Oh, dear. Stream and hear Boris’ DEAR right here.
While Amenra draws directly from hardship and adversity to create their art, Boris embrace the spirit of improvisation more so than many metal bands. The band has always maintained a spontaneous approach to music writing, evidenced in early pieces like Flood and Feedbacker which slowly evolve across repeating motifs and riffs; “Basically, we don’t write songs, just go into the studio and jam together, then we have some idea and that will lead us to a specific direction.” Even when preconceived ideas are brought into the mix, the band enjoy leaving the songwriting process open to whatever comes to them; “I wouldn’t rule out any strategy. Whatever the case the song will lead us where we should go.” Understandable, when one considers the many sonic faces Boris have worn over the years.

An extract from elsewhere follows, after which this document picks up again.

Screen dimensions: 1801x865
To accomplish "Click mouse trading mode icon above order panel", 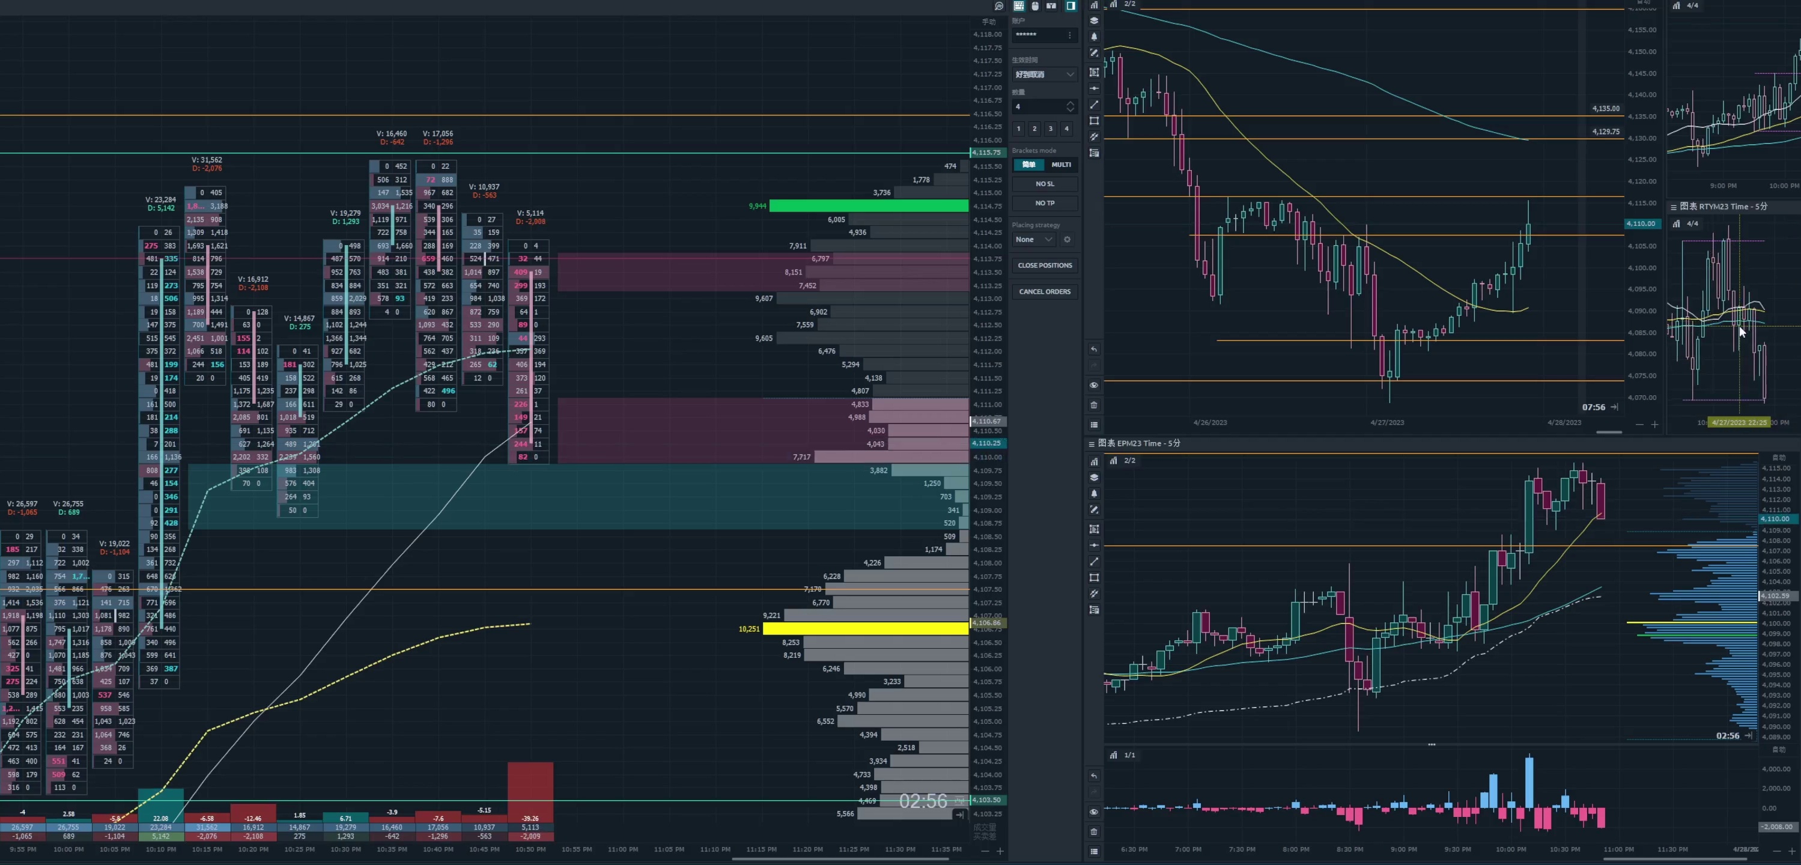I will click(x=1035, y=6).

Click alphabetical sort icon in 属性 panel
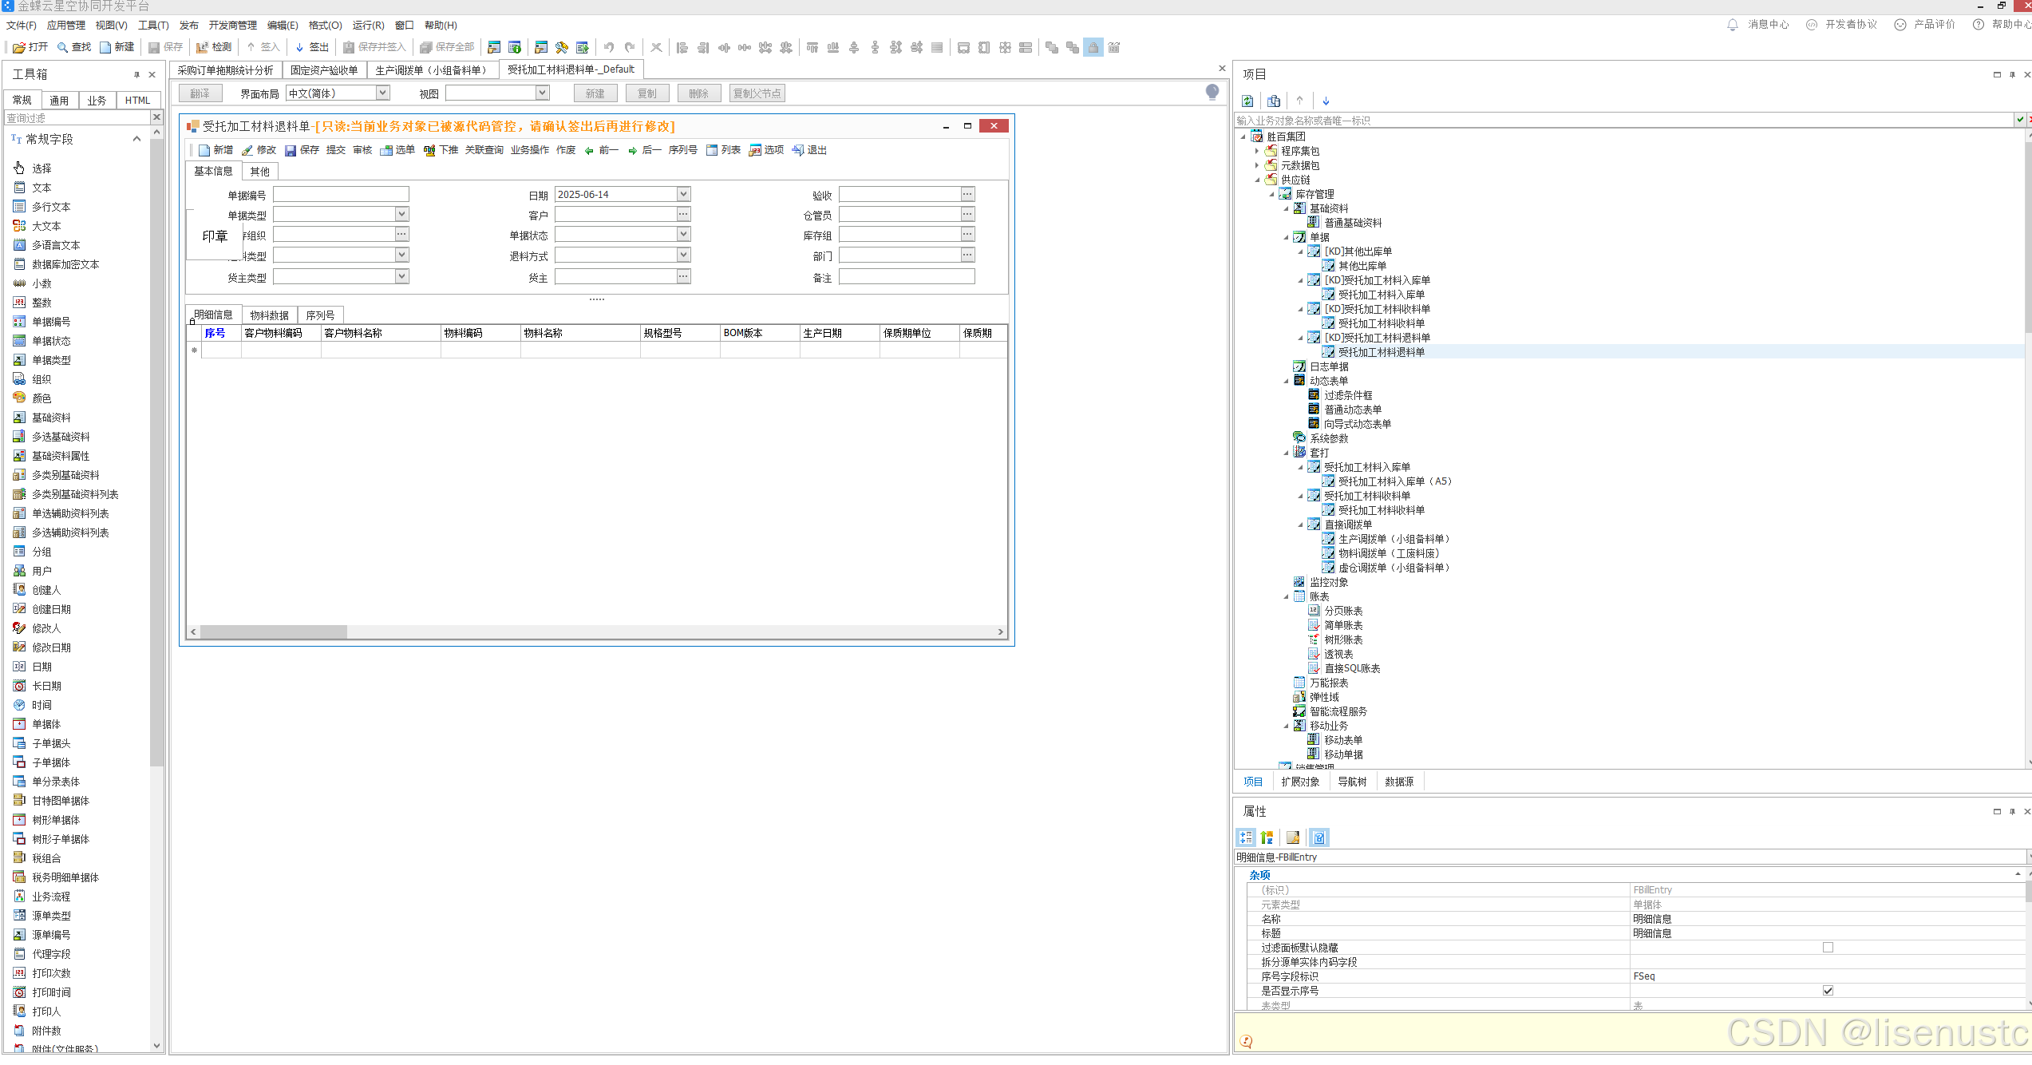(1267, 837)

Boris’ improvisational nature is becoming more and more reflected in their live performances, too; “All songs are living things, they will show us very different mood and sound whenever we play them live. Our songs have undescriptive silence, tempo and mood, so we will add another texture every time.” Between this, their prolific catalog and genre experimentation, Boris continue their tradition unpredictable and free-spirited creation twenty-five years deep into their career, and clearly have no plans to stop working any time soon; “I can’t thank enough to our fans and their endless support is driving force of the band, I really appreciate it. Boris are feeling we have something like responsibility to our fans and that feeling is getting way stronger than before.”
Amenra and Boris began their co-headlining tour of Europe on February 14th starting in Bristol (UK) through to Haarlem (Netherlands) on March 4th.